LAWRENCE — From 1996 through 2011, nearly 300 University of Kansas professors received William T. Kemper Fellowships for Teaching Excellence. The awards included cash gifts and became synonymous with the start of the academic year. Presentations were made in surprise classroom visits by leaders of the Kemper Foundation, KU and KU Endowment; recipients represented virtually every discipline across KU and all of its campuses.
As 2011 marked the capstone year for KU's Kemper Awards, the university and KU Endowment will formally honor the Kemper Foundation and congratulate all of the award recipients on Sept. 12, at the Faculty and Staff Donor Recognition Reception. During the life of the awards program, faculty members received a total of $1.55 million, provided jointly by the foundation and KU Endowment.
"I know I speak for all of the university when I say 'thank you' to the Kemper Foundation for their support for outstanding teaching at KU," said Chancellor Bernadette Gray-Little. "I realize this was never intended to be a permanent fellowship. But in a sense it is permanent, as the benefits of rewarding dedicated faculty who inspire students will long endure."
Beth Radtke, interim executive director of the William T. Kemper Foundation, said the foundation board members have deep respect for KU. "We are so pleased that the Foundation was invited to join KU Endowment in supporting this program to recognize teaching excellence and its value to the university," said Radtke. "Many students choose to attend KU because of the quality of the faculty."
In addition to the teaching excellence fellowships, the Kemper Foundation has supported numerous areas across KU. Some of the foundation's recent and current gifts included funds to enlarge and create the Kemper Foyer at the Lied Center of Kansas; to provide support for the Spencer Museum of Art and Hall Center for the Humanities; and to establish the Kemper MD/PhD Program at KU Medical Center.

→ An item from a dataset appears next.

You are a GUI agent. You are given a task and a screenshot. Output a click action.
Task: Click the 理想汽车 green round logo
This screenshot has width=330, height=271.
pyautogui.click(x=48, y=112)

One of the goals of the Kemper Teaching Awards was to encourage other donors to recognize teaching excellence at KU. The program helped inspire other donors to create 80 additional teaching awards, totaling more than $8 million.
Other teaching awards at KU include the Chancellor's Club Career Teaching Award, Ned N. Fleming Trust Teaching Award, H.O.P.E. Teaching Award, Byron T. Shutz Award for Distinguished Teaching and the Silver Anniversary Teaching Award.
The foundation was established in 1989 after the death of Kansas City, Mo., banking executive and civic leader William T. Kemper. It supports Midwest communities and concentrates on initiatives in education, health and human services, civic improvements and the arts.
KU Endowment is the independent, nonprofit organization serving as the official fundraising and fund-management organization for KU. Founded in 1891, KU Endowment was the first foundation of its kind at a U.S. public university.